A group of Tri-City builders is turning its focus away from commercial development to focus on multifamily projects.
It’s a strategy that appears to be a smart business move for Urban Range LLC.
Four partners make up the LLC which brings together under one umbrella a group of experienced builders with businesses of their own: Britt Creer and Steve Tarbert, both of Ranchland Homes, and Colton Brady and Ken Holle, both of Urban Street Builders.
Creer has a flooring company and his teen kids clean houses. Tarbert has a construction cleanup business. Brady runs a trim business on the side. Holle’s wife Dana does floor plans and exterior design work.
The builders first came together as Red Mountain Construction to build 62 units, a mix of 32 townhomes and duplexes and fourplexes, off Belmont Boulevard in West Richland about two and a half years ago.
As Urban Range, they have been busy building four fourplexes behind the old West Richland city hall campus and police station off Van Giesen Street.
The city plans to move into its new $12.3 million police station at 7920 W. Van Giesen St. near Keene Road by the end of the year and that’s when Urban Range will move its offices into the old police station. A purchase-sale agreement for the property has been signed for two years, Creer said.
The partners have an office on Fowler Street, off Columbia Center Boulevard, in Kennewick, but a West Richland office makes better sense logistically for the partners and their four employees, Creer said.
Plans to build two duplexes adjacent the fourplexes, behind the nearby Circle K store, were on deck, with permits issued. Each side of the buildings will have 640 square feet.
The original plan also included building a strip mall and office complex off Van Giesen between Circle K and the police station, but with more people working from home it didn’t make sense, Creer said. The plans have been designed and approved but the project is paused.
“We’ll see what the smartest thing to do on Van Giesen is,” Creer said.
So the builders are focusing on where they see the need: multifamily housing.
“Residential and multifamily is not hard to sell. Our capital is better used to make sure people have housing,” Creer said.
That doesn’t mean he’s abandoning plans to develop the property.
“This needs something here but it doesn’t need to be just anything. We want the right stuff to come in. That’s what we want,” he said.
The west end
Across town, on the growing west end of the city, Urban Range has plans to break up 12 acres of commercial land at the corner of Van Giesen and Paradise Way and then sell them.
“It’s the highest profile corner in Eastern Washington,” Creer said.
“We’re not going to develop those commercial parcels because commercial isn’t very fun.
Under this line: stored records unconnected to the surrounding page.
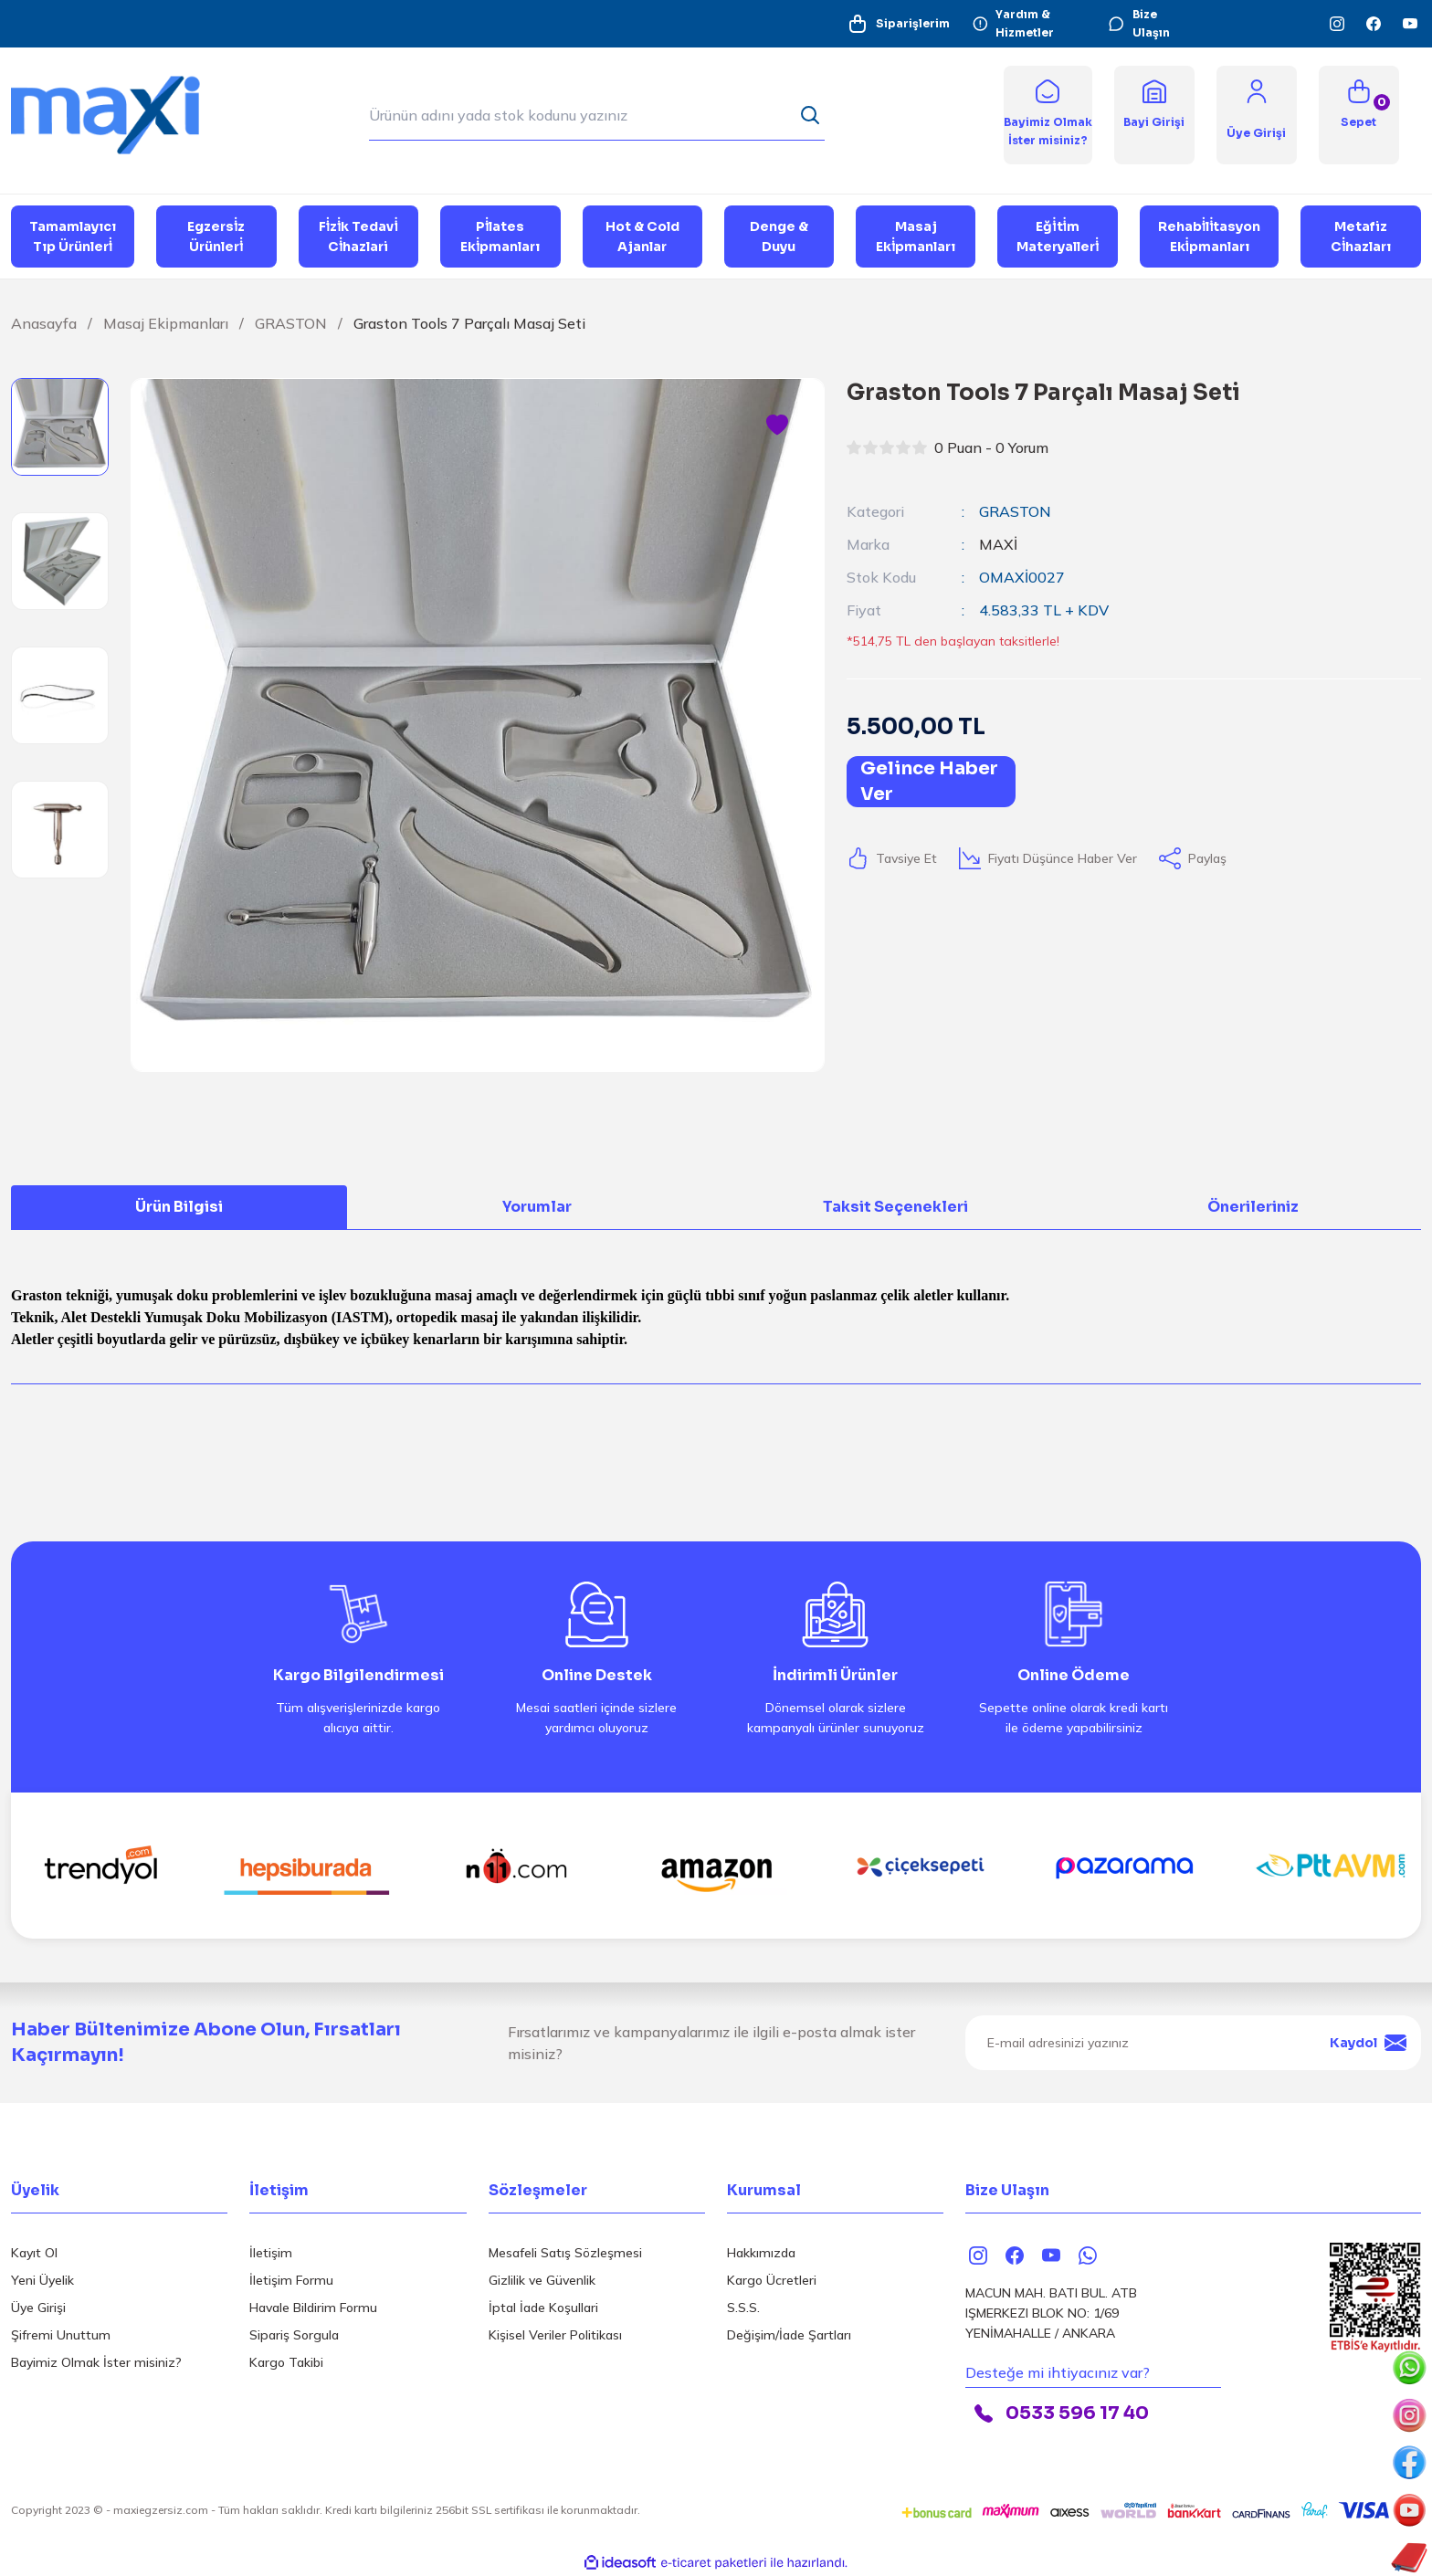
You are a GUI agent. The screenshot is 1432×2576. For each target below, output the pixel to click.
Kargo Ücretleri (771, 2280)
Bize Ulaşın (1139, 23)
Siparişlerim (898, 24)
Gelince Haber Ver (929, 781)
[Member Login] (1256, 90)
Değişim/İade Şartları (789, 2335)
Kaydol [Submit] (1368, 2043)
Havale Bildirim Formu (313, 2307)
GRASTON (1015, 511)
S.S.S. (743, 2307)
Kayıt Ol (34, 2253)
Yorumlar (537, 1206)
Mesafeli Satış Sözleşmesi (565, 2253)
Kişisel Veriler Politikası (555, 2335)
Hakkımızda (761, 2253)
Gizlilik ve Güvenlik (542, 2280)
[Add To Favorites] (777, 425)
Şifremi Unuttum (61, 2335)
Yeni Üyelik (42, 2280)
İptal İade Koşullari (543, 2307)
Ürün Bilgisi (179, 1206)
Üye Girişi (38, 2307)
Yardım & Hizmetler (1013, 23)
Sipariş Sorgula (294, 2335)
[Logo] (119, 114)
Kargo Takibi (286, 2362)
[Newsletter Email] (1193, 2042)
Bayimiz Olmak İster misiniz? (96, 2362)
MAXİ (998, 544)
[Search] (597, 115)
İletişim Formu (291, 2280)
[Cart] (1359, 115)
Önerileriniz (1253, 1206)
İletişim (270, 2253)
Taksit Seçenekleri (895, 1206)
Multifamily, that’s our focus.”
The team also is working on building 15 townhomes and 11 single-family homes – small homes under 1,500 square feet – in the Western Ridge development, also off Paradise. There will be nine threeplexes with 27 units.
An advantage of building a variety of multifamily homes in the same development is they allow families to stay in their neighborhood and keep their kids in the same school as they outgrow their starter homes, Creer said.
Across the street from the development, the partnership owns 17 acres and is building 57 fourplexes and 40 townhomes. The project backs up to Aho Construction’s growing The Heights at Red Mountain Ranch, which at full buildout will add nearly 800 new homes within city limits.
Five years ago Creer said he started buying land but the city didn’t have zoning requirements for townhomes. Creer worked with the city to develop them as they saw the need for townhomes as starter homes.
Creer, who was born and raised just outside of West Richland city limits, said he traveled for most of his career after spending 15 years as a project management consultant, mainly for the oil, gas and nuclear industry.
Creer said his job is to plan for five years out. Urban Range has projects underway in southern Utah and Deer Park.
In the coming year, it will begin building 12 fourplexes on about 3 acres in the Badger Mountain South development off Dallas Road in Richland.
“The parking lot and infrastructure are already in. We’re ready to build,” Creer said.